Learning pose variations within shape population by constrained mixtures of factor analyzers
This work addresses pose variation learning in shape modeling for domains like 3D animation and image segmentation, representing an incremental improvement over existing statistical shape methods.
The paper tackled the problem of learning pose variations within shape populations by formulating it as constrained mixtures of factor analyzers, resulting in a method that automatically learns rotations and generates smooth, realistic new poses for applications like motion animation.

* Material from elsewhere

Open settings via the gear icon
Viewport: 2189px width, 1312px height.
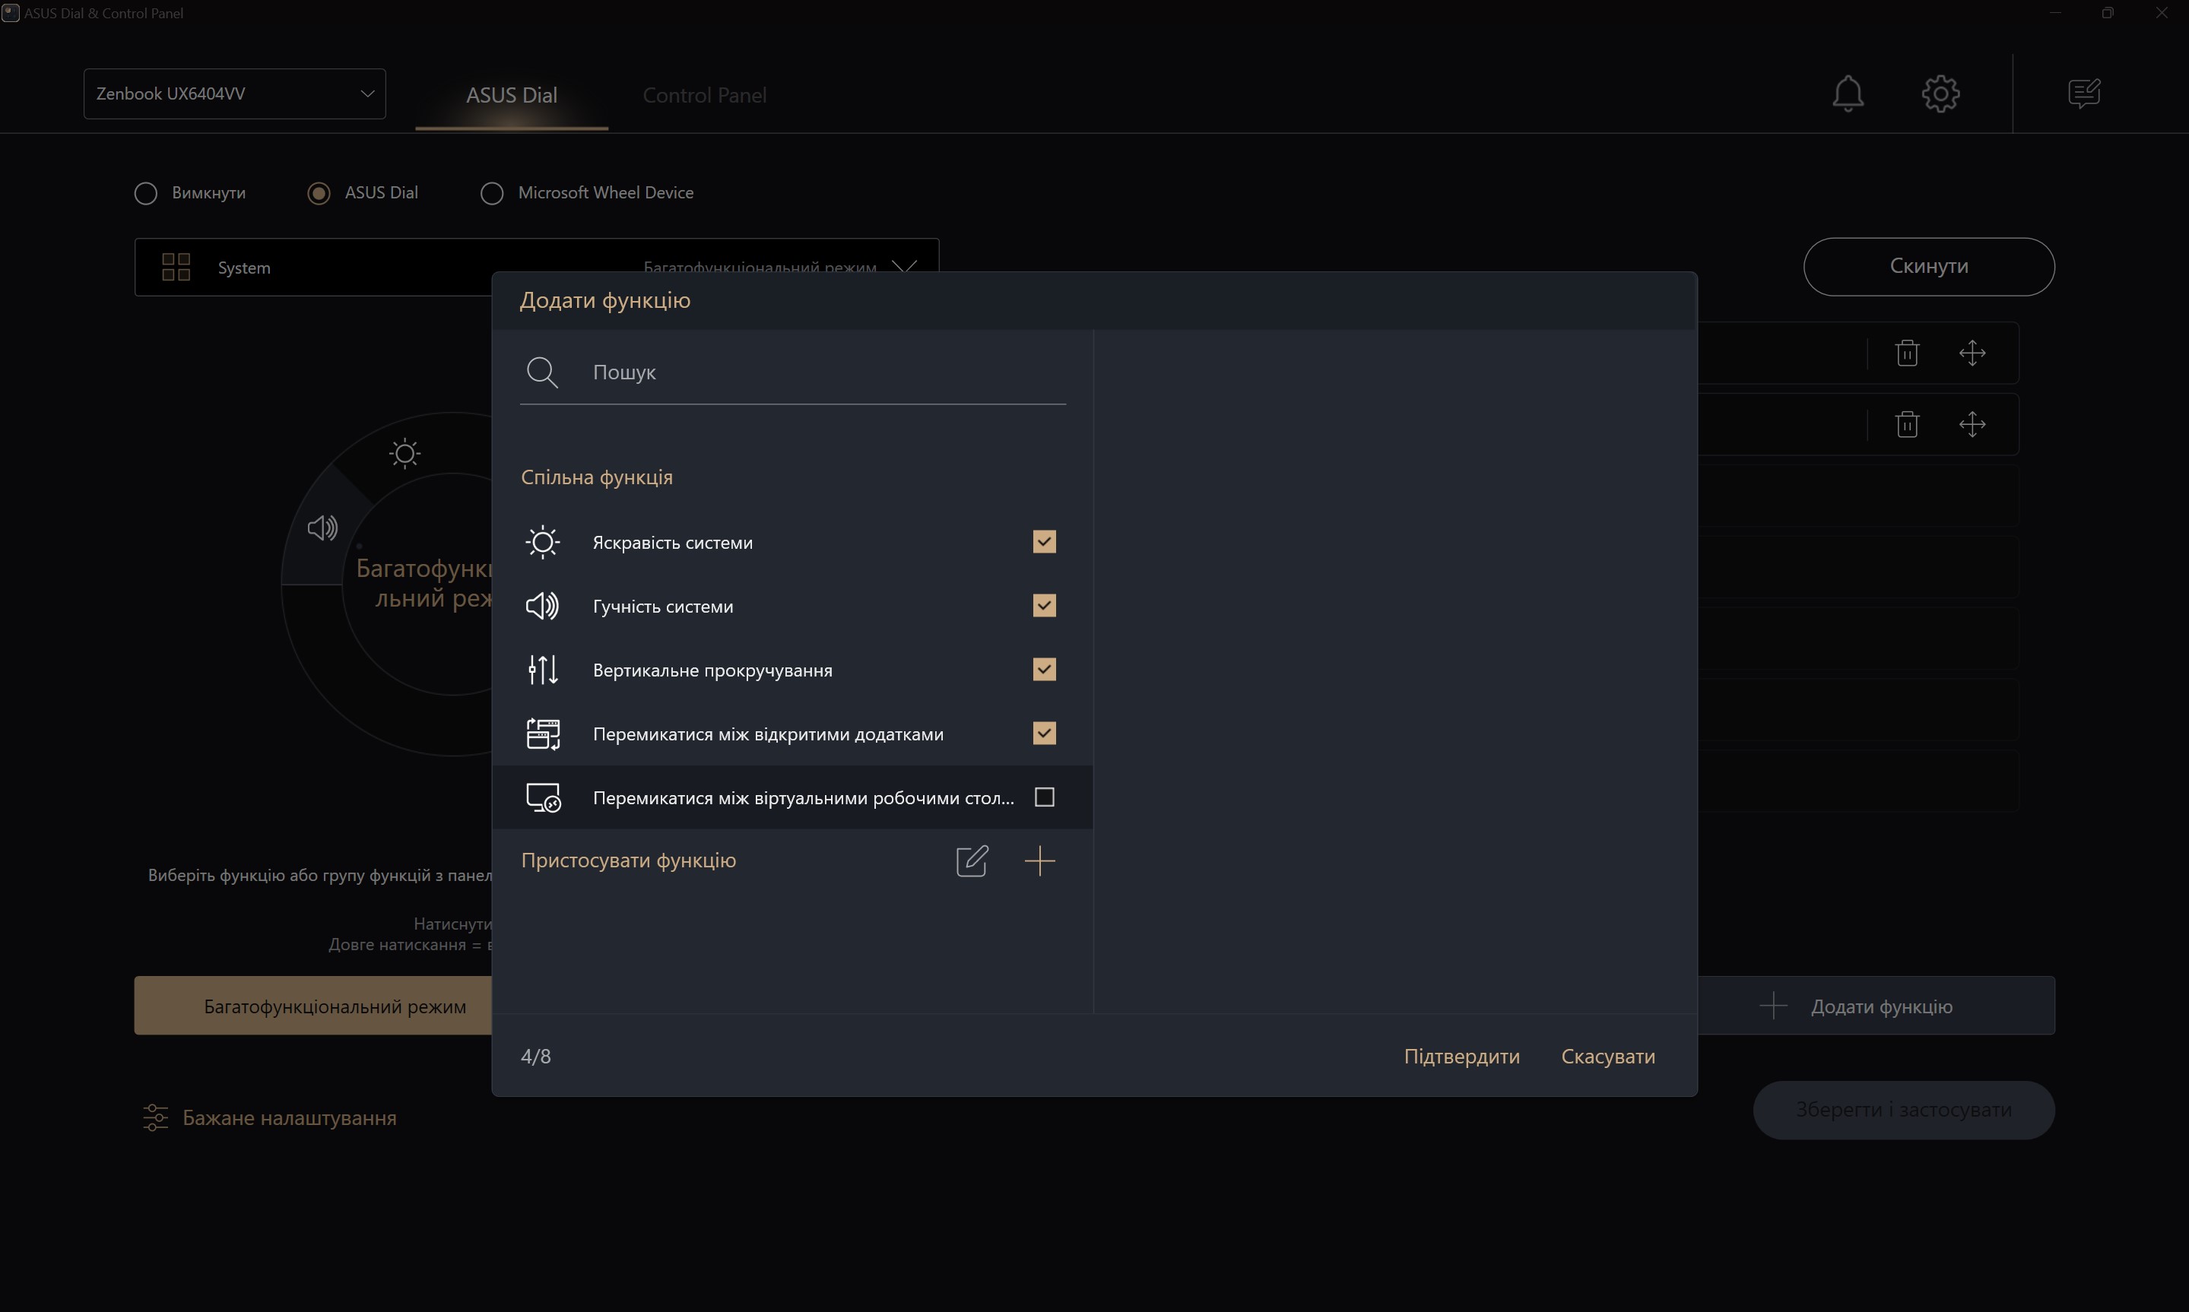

Mining and learning the shape variability of underlying population has benefited the applications including parametric shape modeling, 3D animation, and image segmentation. The current statistical shape modeling method works well on learning unstructured shape variations without obvious pose changes (relative rotations of the body parts). Studying the pose variations within a shape population involves segmenting the shapes into different articulated parts and learning the transformations of the segmented parts. This paper formulates the pose learning problem as mixtures of factor analyzers. The segmentation is obtained by components posterior probabilities and the rotations in pose variations are learned by the factor loading matrices. To guarantee that the factor loading matrices are composed by rotation matrices, constraints are imposed and the corresponding closed form optimal solution is derived. Based on the proposed method, the pose variations are automatically learned from the given shape populations. The method is applied in motion animation where new poses are generated by interpolating the existing poses in the training set. The obtained results are smooth and realistic.